■ **Provided records**:
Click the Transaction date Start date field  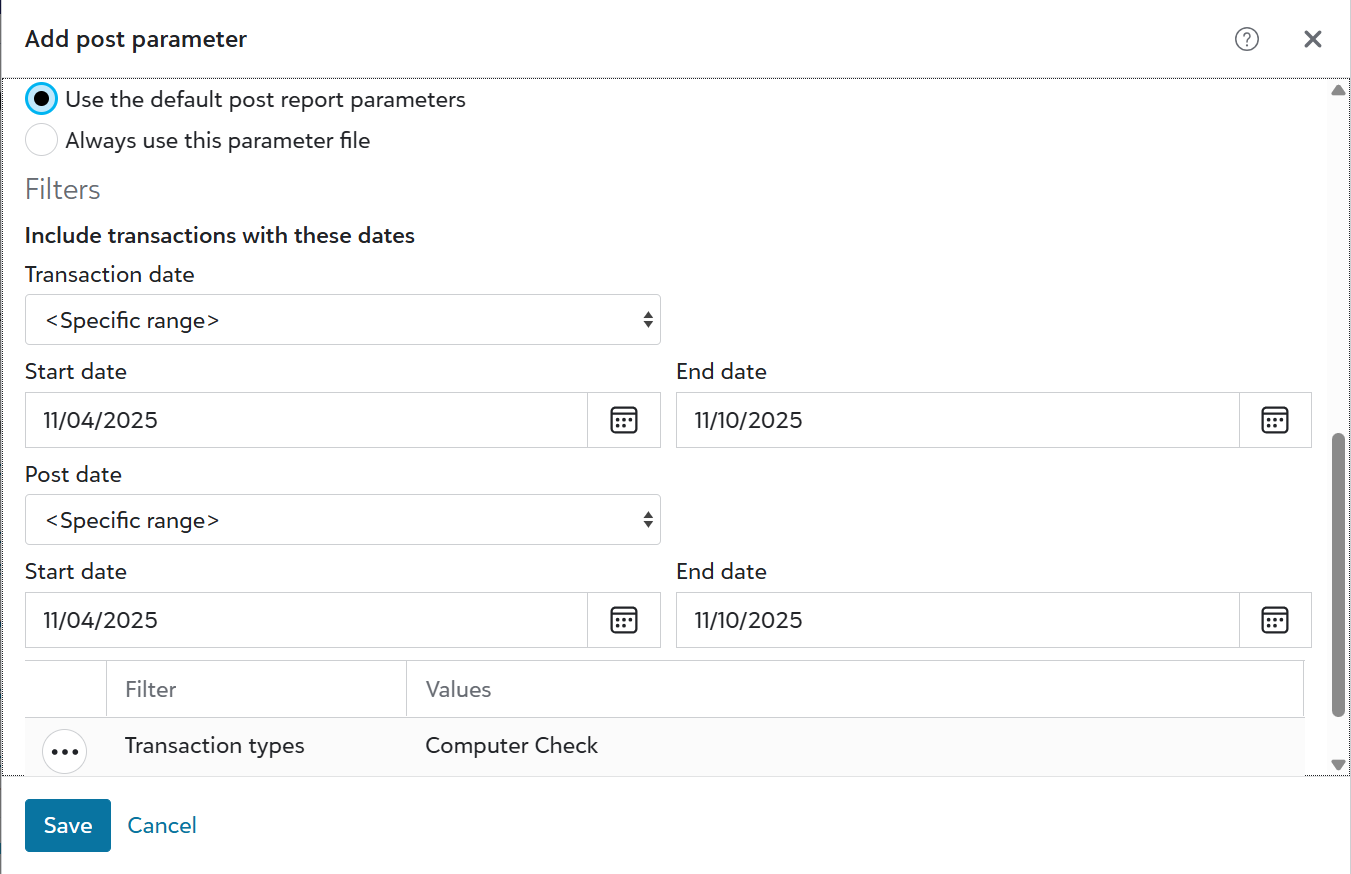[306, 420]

* * *

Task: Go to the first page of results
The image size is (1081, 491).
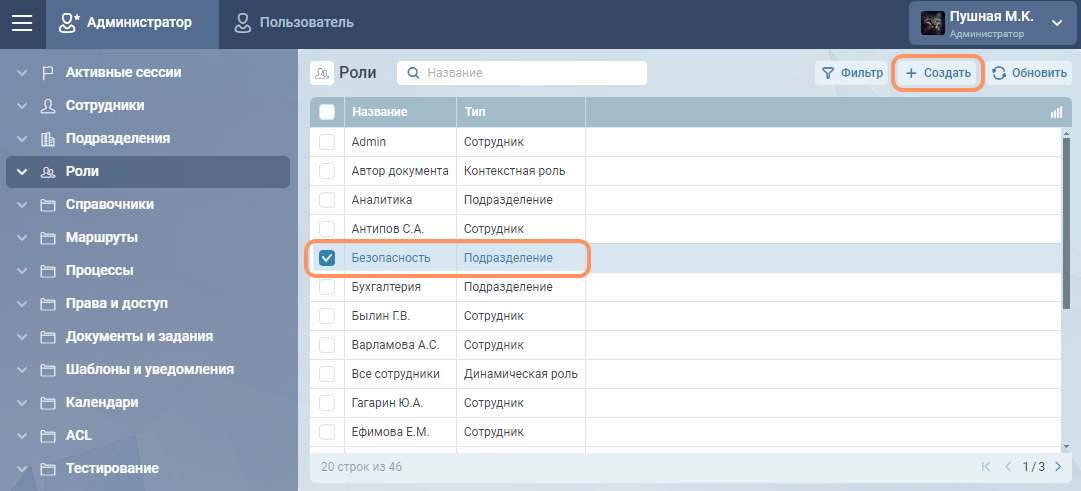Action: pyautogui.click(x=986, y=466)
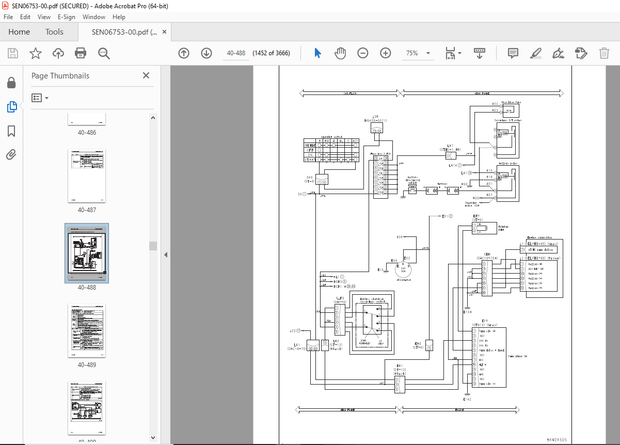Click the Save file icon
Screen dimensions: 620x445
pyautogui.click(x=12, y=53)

--

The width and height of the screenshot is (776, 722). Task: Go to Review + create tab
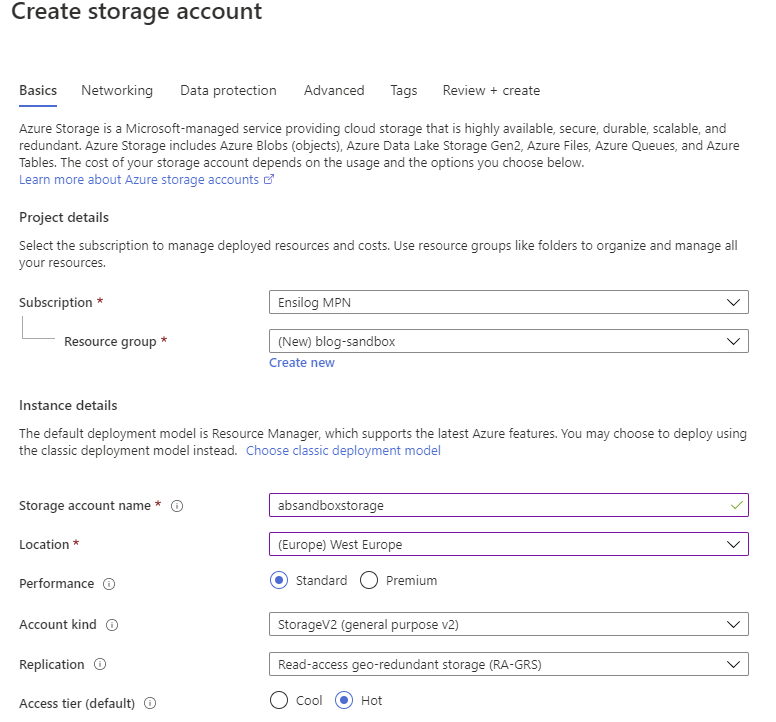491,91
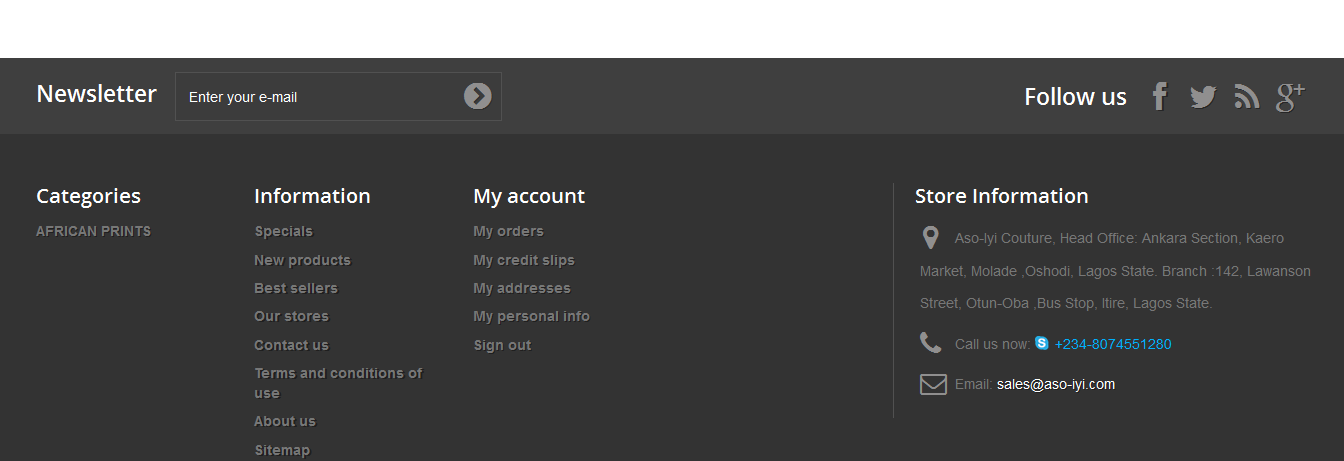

■ **Aim**: Copy the records word for word, from the line containing "Task: Go to the first page of results" through the line containing "pyautogui.click(x=12, y=53)", and omit the pictures.

■ **Reply to the task**:
Task: Go to the first page of results
The image size is (1081, 491).
Action: pyautogui.click(x=986, y=466)
Click the Save file icon
Screen dimensions: 620x445
pyautogui.click(x=12, y=53)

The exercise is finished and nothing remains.